Hazell's partisanship is evident in his comment on the referendum: "The Constitution Unit had warned since June 2010 that the referendum would be defeated if so little time was allowed for public information and education." This statement assumes that electoral reform is desirable and that it was a function of his unit — a university-based research institution — to provide advice helpful to the deputy prime minister.
Hazell's pro-Liberal Democrat zeal emerges in the admiring final sentence of his main chapter: "It will be hard for the Lib Dems, having started in government as civilised partners, to turn themselves into more brutal ones; it does not come naturally to them."
Hazell has combined such overt partisanship with a claim, as a former civil servant himself, to be providing a politically neutral assessment. This is the other pole of the work of the Constitution Unit — intentionally technical publications whose sheer unreadability increases their credibility. The Politics of Coalition falls in this second category. However, the mechanisms it describes and recommends are by no means politically neutral. Prejudicial assumptions form the bedrock of the analysis.
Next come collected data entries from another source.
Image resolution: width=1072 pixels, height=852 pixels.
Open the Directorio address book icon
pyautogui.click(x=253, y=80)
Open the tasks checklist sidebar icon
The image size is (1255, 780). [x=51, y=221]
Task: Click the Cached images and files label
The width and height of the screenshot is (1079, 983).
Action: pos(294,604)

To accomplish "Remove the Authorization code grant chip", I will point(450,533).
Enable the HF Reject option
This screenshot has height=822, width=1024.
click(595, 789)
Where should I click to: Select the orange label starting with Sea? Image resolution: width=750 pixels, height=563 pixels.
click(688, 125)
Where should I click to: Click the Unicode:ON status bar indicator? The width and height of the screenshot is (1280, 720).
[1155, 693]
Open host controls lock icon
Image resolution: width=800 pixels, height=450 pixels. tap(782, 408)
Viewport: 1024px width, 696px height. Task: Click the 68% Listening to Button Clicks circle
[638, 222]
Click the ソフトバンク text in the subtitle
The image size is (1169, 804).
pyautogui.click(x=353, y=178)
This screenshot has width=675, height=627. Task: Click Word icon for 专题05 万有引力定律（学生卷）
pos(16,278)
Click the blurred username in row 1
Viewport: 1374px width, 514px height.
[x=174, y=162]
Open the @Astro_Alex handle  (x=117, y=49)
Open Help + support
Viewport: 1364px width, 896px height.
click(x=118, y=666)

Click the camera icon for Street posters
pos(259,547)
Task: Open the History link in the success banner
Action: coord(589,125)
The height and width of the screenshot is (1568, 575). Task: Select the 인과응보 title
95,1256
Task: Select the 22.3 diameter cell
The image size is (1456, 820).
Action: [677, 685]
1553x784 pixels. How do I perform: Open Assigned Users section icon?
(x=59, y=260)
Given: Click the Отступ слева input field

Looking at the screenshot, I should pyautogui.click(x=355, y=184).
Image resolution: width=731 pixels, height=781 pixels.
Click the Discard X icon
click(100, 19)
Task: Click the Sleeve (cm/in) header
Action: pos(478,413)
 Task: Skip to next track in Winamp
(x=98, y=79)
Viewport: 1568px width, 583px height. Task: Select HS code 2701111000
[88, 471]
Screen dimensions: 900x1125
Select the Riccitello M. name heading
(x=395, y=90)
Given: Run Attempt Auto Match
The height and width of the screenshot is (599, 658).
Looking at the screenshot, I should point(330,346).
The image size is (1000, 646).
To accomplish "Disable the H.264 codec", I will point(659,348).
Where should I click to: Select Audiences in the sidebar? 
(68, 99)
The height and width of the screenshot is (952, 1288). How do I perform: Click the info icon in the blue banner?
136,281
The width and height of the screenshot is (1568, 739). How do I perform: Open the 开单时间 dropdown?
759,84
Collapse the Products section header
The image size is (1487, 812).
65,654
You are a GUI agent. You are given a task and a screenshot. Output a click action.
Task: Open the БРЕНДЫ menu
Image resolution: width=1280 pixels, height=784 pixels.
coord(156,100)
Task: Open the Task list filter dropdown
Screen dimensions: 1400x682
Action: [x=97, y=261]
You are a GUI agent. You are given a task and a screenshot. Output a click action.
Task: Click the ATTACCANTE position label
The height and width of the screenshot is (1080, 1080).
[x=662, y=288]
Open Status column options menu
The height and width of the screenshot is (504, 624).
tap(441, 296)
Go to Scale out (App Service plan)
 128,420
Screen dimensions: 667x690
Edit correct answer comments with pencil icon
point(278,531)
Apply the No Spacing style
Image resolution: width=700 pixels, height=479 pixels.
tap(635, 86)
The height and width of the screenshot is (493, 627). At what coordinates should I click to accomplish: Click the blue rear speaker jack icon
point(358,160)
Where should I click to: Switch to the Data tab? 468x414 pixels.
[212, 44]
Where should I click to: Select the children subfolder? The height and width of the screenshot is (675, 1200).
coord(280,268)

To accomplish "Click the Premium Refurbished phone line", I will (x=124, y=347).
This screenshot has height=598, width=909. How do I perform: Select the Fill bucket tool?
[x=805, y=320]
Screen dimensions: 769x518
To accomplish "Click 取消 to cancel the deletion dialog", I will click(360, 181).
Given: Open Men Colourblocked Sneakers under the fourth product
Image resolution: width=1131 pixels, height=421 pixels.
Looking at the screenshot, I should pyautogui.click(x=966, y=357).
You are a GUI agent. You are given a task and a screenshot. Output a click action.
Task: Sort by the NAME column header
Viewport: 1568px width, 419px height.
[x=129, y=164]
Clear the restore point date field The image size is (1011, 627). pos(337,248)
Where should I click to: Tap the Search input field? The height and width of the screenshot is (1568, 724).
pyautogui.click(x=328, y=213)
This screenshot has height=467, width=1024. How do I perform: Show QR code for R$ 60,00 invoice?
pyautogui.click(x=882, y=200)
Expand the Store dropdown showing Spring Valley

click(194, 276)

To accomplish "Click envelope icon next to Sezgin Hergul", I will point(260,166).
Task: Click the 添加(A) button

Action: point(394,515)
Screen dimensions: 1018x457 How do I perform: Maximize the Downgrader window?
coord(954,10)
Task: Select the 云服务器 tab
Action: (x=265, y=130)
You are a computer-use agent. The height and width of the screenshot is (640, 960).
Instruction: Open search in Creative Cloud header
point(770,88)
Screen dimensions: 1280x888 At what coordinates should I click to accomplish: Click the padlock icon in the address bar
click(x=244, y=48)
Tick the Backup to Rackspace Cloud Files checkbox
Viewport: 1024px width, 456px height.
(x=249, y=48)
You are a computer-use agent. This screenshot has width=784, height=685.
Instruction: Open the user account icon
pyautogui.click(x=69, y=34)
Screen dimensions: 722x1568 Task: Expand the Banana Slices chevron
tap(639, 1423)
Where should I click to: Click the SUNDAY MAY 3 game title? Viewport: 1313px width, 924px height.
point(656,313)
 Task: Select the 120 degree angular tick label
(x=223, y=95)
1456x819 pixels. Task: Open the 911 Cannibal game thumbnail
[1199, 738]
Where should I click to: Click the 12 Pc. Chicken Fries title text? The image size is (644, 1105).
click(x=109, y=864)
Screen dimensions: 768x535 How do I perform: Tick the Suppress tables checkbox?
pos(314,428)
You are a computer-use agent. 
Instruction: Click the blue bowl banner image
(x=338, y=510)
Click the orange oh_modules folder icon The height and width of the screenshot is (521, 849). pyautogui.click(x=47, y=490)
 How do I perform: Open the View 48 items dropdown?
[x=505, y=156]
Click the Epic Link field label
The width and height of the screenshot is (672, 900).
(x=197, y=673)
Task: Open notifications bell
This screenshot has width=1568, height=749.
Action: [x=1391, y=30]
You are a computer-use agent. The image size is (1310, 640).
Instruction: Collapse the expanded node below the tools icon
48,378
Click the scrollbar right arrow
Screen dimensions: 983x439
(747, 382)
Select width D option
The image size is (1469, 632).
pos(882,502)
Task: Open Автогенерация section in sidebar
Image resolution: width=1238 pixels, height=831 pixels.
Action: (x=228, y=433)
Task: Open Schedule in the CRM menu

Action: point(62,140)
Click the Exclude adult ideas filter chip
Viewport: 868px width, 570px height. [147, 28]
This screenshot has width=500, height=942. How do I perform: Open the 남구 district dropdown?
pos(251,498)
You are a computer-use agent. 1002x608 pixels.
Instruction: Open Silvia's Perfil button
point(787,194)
Hazell and the Constitution Unit claim that the book's authority derives from the access provided by the Cabinet Secretary with the consent of Cameron and Clegg. This enabled the researchers to conduct 25 interviews within No 10 and the Cabinet Office (including 13 with officials). There were an additional 122 interviews with MPs, employees of party organisations, civil servants and the media. This meant that information was based on "a qualitative action research approach . . . based mostly on interviews and done in real time".
This is a valid method but in this case evidently encountered two difficulties. First, the unattributed quotations from informants used in the publication suggest that they tended to be cautious and to speak in general terms. The case studies included in the book are limited: the study on the issue of a Bill of Rights is unfairly critical of Cameron and is wide of the mark in its reportage.